### DATA ENTRIES

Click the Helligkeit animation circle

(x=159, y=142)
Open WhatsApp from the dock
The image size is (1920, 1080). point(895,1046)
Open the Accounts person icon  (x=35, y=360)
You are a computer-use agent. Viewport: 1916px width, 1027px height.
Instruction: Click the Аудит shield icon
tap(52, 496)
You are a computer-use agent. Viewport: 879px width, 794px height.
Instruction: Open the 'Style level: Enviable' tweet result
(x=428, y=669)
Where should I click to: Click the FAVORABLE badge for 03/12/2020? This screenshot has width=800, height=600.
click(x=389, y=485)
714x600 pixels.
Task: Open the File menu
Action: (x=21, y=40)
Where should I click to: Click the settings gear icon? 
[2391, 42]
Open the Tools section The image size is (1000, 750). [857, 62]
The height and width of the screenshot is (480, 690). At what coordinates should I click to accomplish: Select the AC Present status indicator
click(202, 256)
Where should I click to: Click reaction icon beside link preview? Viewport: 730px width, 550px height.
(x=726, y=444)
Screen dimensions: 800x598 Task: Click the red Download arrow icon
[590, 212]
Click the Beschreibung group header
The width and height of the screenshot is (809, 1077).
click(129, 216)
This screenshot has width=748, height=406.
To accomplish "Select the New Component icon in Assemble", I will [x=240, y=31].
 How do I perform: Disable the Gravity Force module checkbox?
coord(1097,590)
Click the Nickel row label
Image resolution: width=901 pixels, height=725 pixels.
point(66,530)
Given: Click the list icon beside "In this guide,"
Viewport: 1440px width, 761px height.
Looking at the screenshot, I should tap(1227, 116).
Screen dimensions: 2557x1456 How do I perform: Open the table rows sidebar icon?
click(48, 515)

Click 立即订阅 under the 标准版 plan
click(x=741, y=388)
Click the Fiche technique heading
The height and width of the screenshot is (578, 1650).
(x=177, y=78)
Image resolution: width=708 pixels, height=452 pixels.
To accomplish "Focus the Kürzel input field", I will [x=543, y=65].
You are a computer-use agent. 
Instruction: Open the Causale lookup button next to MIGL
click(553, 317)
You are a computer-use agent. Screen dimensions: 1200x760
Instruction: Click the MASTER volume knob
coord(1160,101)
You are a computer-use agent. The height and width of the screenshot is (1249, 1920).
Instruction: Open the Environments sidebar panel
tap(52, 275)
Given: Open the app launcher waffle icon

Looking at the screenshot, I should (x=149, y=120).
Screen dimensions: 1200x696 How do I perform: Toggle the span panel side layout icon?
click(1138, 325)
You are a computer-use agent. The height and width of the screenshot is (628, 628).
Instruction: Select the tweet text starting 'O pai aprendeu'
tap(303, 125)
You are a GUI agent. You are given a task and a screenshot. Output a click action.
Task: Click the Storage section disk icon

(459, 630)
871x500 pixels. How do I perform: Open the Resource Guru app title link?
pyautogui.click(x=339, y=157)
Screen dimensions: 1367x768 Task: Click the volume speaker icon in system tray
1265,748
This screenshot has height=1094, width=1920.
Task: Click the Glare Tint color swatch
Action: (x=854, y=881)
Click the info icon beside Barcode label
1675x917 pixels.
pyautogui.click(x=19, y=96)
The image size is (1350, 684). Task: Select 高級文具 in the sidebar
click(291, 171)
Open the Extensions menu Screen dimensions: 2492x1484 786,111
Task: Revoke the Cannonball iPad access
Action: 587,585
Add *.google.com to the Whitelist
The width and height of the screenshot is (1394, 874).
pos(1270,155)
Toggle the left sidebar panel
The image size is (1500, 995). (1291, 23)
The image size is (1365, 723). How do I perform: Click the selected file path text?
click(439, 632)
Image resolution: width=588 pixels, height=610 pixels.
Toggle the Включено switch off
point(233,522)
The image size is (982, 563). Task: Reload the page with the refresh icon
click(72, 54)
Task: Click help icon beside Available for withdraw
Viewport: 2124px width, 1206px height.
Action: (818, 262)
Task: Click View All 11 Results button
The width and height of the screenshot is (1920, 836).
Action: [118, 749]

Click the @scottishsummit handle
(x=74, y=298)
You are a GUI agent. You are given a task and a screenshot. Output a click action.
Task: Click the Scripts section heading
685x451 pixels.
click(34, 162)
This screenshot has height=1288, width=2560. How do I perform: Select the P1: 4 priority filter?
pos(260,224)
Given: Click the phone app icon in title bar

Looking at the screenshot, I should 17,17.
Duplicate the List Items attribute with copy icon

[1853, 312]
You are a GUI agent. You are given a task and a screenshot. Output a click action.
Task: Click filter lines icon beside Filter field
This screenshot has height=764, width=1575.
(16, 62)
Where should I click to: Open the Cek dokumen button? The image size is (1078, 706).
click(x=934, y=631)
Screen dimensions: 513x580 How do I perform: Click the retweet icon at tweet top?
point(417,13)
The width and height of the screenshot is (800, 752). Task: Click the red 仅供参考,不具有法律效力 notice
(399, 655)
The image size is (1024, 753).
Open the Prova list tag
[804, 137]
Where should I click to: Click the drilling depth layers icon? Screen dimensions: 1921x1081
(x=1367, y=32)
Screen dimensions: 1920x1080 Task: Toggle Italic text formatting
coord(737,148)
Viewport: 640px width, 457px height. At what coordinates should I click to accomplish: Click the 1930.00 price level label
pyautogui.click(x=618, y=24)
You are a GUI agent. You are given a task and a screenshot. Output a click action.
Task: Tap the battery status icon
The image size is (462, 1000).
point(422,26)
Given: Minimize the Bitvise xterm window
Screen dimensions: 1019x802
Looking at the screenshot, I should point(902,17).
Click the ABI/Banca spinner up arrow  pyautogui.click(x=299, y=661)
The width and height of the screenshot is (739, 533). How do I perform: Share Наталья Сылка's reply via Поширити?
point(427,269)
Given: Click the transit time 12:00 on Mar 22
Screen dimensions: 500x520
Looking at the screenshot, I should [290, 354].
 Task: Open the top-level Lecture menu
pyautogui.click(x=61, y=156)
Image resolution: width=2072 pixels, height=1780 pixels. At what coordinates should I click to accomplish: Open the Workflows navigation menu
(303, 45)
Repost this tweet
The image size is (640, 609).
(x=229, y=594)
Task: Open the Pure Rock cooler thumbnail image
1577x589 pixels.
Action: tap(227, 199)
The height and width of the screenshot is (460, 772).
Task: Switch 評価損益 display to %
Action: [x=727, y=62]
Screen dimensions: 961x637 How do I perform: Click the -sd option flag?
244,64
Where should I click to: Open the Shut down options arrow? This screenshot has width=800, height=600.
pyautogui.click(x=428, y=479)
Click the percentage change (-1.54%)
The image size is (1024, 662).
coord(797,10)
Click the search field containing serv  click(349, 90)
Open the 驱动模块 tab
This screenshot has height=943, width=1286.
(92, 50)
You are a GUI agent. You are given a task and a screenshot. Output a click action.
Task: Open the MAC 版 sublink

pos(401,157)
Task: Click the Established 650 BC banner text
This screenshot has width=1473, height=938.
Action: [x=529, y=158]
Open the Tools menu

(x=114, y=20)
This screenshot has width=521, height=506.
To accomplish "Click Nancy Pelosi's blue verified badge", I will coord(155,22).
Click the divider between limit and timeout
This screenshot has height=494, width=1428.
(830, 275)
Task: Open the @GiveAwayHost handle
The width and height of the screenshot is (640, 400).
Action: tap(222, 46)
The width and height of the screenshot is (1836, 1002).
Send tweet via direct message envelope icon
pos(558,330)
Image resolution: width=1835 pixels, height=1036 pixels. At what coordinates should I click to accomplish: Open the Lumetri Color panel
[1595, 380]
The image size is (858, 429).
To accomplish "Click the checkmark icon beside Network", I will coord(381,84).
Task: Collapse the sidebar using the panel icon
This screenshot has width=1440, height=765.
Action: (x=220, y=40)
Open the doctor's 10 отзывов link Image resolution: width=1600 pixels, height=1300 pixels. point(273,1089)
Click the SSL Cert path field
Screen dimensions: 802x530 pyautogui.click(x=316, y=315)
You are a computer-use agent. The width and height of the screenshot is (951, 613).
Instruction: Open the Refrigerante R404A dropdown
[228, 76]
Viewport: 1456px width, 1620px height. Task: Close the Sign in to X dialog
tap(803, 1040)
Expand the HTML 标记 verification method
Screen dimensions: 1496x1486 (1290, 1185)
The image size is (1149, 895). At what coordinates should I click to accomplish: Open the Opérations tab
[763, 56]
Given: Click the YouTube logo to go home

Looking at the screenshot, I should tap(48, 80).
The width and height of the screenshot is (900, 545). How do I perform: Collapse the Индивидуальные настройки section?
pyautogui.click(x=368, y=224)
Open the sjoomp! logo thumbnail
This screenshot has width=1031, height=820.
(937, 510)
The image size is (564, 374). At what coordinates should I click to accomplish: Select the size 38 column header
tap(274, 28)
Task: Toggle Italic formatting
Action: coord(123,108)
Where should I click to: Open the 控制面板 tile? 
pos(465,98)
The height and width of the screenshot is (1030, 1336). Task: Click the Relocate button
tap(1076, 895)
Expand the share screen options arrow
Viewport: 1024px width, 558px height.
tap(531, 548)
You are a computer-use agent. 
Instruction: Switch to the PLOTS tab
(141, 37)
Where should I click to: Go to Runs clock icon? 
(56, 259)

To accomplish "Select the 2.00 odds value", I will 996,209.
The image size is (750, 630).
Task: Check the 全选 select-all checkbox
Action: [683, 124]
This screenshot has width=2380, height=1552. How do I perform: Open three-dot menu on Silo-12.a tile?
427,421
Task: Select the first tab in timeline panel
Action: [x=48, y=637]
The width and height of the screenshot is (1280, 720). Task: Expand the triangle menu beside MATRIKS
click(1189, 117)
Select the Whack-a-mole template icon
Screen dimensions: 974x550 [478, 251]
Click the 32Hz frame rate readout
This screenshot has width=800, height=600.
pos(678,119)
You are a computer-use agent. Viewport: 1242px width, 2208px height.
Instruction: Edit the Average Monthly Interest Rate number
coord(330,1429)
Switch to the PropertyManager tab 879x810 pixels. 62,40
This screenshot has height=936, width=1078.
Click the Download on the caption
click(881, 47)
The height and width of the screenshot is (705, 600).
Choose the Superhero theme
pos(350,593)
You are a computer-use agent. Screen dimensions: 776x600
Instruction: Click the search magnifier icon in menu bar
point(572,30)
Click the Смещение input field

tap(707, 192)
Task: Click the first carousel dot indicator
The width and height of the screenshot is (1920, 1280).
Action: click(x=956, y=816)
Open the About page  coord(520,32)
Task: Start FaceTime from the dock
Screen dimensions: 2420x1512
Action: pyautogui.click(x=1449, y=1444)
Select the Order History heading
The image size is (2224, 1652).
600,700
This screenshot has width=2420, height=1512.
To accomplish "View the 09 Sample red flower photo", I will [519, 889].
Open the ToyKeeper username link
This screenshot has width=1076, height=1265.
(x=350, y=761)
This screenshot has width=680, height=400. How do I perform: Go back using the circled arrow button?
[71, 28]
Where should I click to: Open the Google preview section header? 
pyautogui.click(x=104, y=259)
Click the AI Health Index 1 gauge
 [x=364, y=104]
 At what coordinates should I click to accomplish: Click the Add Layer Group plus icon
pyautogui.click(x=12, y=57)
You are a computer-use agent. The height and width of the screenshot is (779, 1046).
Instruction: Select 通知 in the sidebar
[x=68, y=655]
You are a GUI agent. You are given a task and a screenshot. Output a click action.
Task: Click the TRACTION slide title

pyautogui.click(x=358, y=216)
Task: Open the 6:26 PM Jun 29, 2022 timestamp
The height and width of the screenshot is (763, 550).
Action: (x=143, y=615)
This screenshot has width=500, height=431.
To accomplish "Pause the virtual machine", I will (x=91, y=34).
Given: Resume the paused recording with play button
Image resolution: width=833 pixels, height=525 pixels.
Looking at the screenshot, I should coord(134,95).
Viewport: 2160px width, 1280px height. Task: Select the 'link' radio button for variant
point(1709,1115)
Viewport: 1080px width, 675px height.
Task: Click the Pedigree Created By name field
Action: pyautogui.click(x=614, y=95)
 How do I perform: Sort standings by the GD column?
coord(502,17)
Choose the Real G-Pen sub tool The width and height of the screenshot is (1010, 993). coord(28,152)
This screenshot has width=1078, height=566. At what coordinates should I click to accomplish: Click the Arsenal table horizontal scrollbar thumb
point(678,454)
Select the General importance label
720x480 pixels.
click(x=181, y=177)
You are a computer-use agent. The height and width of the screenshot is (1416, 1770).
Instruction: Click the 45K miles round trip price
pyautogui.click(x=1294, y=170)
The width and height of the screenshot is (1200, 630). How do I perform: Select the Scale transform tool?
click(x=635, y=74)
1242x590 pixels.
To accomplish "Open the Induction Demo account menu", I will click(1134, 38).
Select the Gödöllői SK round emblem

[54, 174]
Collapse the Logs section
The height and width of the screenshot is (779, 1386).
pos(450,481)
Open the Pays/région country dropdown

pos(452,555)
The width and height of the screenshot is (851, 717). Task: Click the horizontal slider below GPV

### DIRECTIONS FOR THIS TASK
Print the lines of the listing above word for word, beginning at the line that contains "Task: Open the Pure" and stopping after the line that contains "pyautogui.click(x=428, y=479)".

### WORKED SOLUTION
Task: Open the Pure Rock cooler thumbnail image
1577x589 pixels.
Action: tap(227, 199)
The height and width of the screenshot is (460, 772).
Task: Switch 評価損益 display to %
Action: [x=727, y=62]
Screen dimensions: 961x637 How do I perform: Click the -sd option flag?
244,64
Where should I click to: Open the Shut down options arrow? This screenshot has width=800, height=600.
pyautogui.click(x=428, y=479)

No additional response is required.